Pues sí: ya encontré mi Capitaine Pamphile; el pobre se había quedado abandonado en la maleta de las vacaciones decembrinas, pero, afortunadamente, lo rescaté antes de que ésta volviera al maletero, de donde no saldría en un buen rato.
Puesto que ya había yo empezado con la traducción de Les paradis artificiels, supongo que lo más justo será intercalar los capítulos, así no nos quedamos con las ganas de nada.
Me gustaría prometer, como otra buena noticia, que seré más constante en mi trabajo de traducción, pero eso no depende precisamente de mí, o al menos no del yo al que le apasiona la traducción. Haré lo posible porque esa señorita traductora/escribidora se haga ver con más frecuencia, ¿vale?
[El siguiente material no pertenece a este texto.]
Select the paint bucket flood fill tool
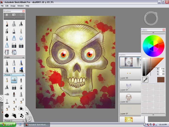Screen dimensions: 169x127 click(7, 52)

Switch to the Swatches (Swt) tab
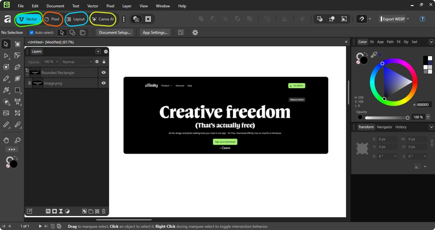point(414,42)
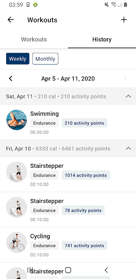Tap the Android recent apps button
136x279 pixels.
point(30,270)
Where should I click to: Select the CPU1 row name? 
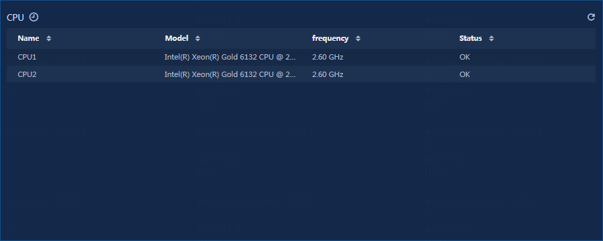27,58
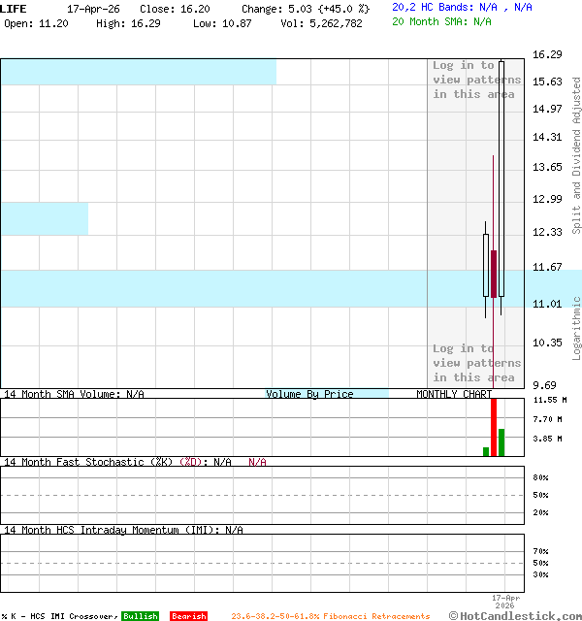The height and width of the screenshot is (621, 582).
Task: Open the HotCandlestick.com link
Action: 515,615
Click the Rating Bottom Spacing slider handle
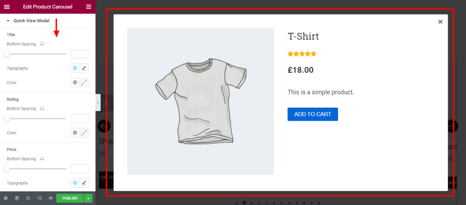This screenshot has width=466, height=205. (x=7, y=118)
Oh... y como casi todo lo bueno, esta nueva viene con una mala: perdí mis avances del complicado tercer capítulo de Le capitaine, así que me toca empezar de cero algo que tomará un bueeen rato. Les adelanto que mi conflicto tiene que ver con tabaco y pipas: No sé nada del asunto, no conozco a ningún apasionado del refinado arte de meter y sacar humo envenenado por la boca y no he hallado libros que me aclaren algunas palabrejas. Ya verán cómo me las arreglo.
Mientras tanto, saludos y chochitos de colores para cualquiera que lea esto.